How To Avoid The 24 Family Business "Train Wrecks"

– Construction Industry Edition –

We weren’t surprised by our meeting with Andy.* We had seen it many times before. Andy and his brother Al had founded and built a very successful construction company thirty-five years ago. Double A Construction Company* had operations across the region which had consistently produced significant year-to-year profitable net cash flow until the past few years.

Andy and Al had started their company with a big dream and a lot of heart. Together with their colleagues, they wanted to help build communities and build families. Which is exactly what they did. You might say they had a very successful first Three Quarters in their business careers. But they had been losing the Game in their personal Fourth Quarter.

“Train Wrecks” In The Making That You Want To Avoid

Al had died unexpectedly in a construction accident two years earlier. Losing his brother and long time partner was hard enough for Andy.

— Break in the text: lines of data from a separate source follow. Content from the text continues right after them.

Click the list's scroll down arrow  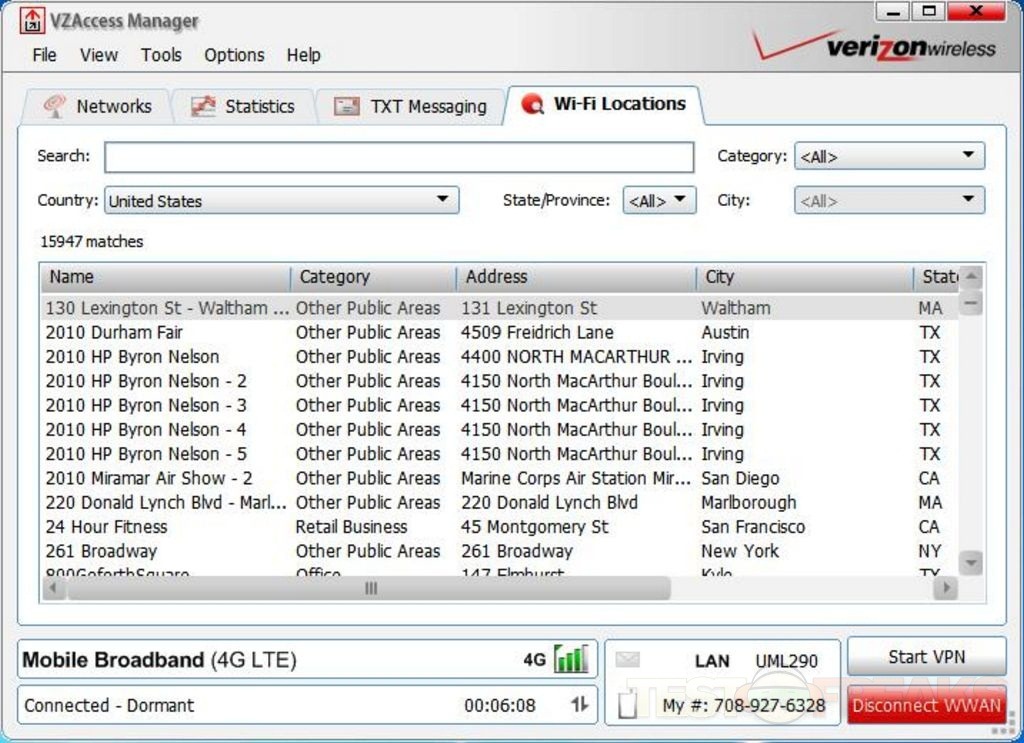pos(970,563)
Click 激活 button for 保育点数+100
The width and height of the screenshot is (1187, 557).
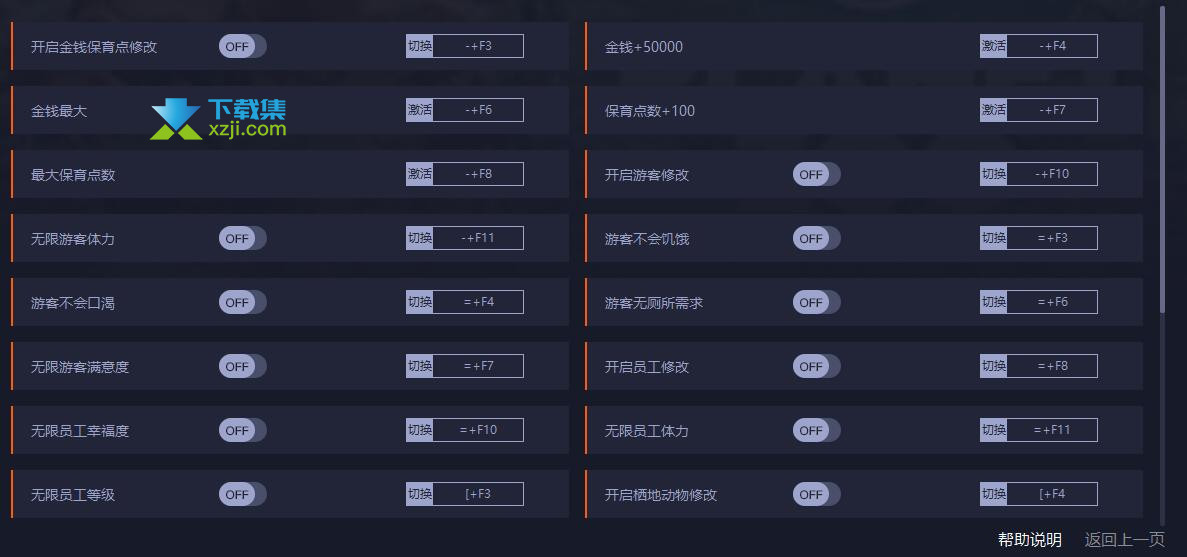click(994, 110)
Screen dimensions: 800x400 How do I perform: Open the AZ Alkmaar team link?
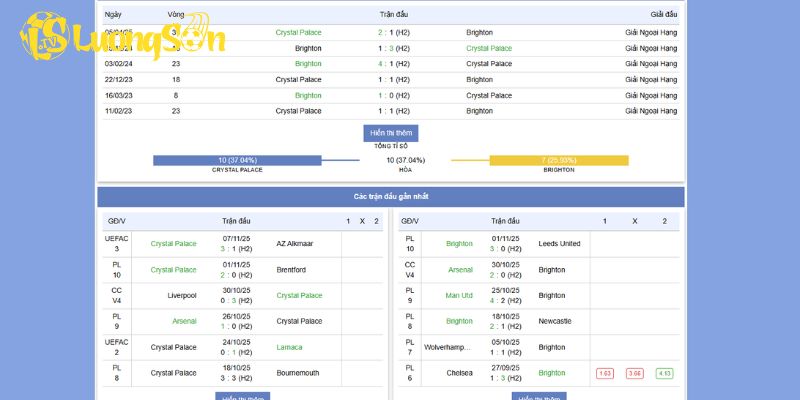pos(295,243)
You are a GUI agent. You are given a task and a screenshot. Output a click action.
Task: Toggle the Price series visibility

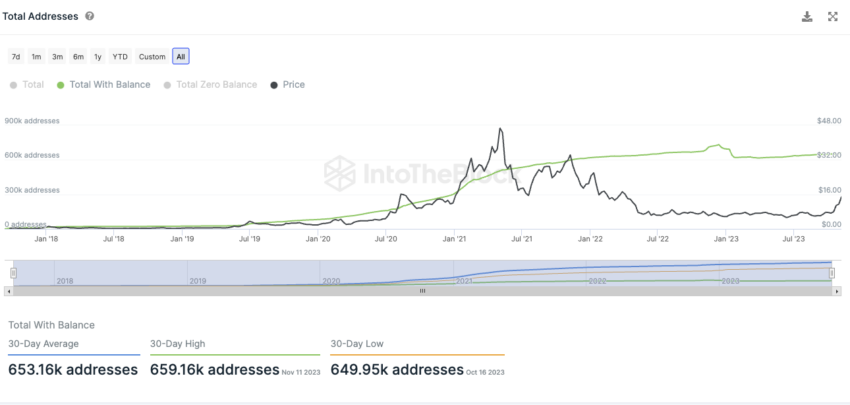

Overstated and Underfunded: Unfortunately, after working through the Probate Court, Andy was still paying off the purchase of Al’s stock to his widow. Their Buy-Sell Agreement’s outdated and incorrect formula had overstated the Company stock price, and they had never insured the buy-out obligations. And even the overstated price wasn’t enough for Al’s widow to support the lifestyle she and Al had been living.

Unclear Successor Status: This was all taking a toll on Andy. Andy had decided recently that he was ready to transition from the Company. He wanted to get this done soon. Paul, his second-in-command, had been a big part of the team for the past fifteen years. Andy was hoping Paul could carry this forward. So, Andy was introduced to us by Sally, one of his Trusted Advisors.

Different Viewpoints: As we began to visit with Andy and Sally, it became obvious Andy and Paul clearly had very different views about the future.

“Fair” Price: Andy had assumed Paul would purchase the business from him at a full fair price (which Andy needed to meet his retirement needs). Paul thought much of the ownership should be bonused to him (or sold at a bargain price) based on his fifteen years of dedicated service. However, they had never really discussed this in any detail.

Perishable Business Model: Paul also believed the Company’s Business Model strategy had become the victim of Andy’s recent short-term thinking. If he was to be Andy’s successor, Paul wanted to know the Company would be primed to endure for a long time.

Ship Jumping: In addition, Paul had recently been approached by a competitor to take a key position and ownership stake with that company, which Paul was giving strong consideration to. The Company had recently lost a key supervisor to the same competitor, who was now soliciting Paul and some of the other supervisors and customers to jump ship with him.

Declining Profit: Andy had also been talking to possible outside buyers but so far no one was interested. This was largely because their profit margin, on time/on budget performance and construction backlog value were not good.

Tax Hit: He was also not happy about the projected tax hit to him on the sale due to their “C” corporation tax status.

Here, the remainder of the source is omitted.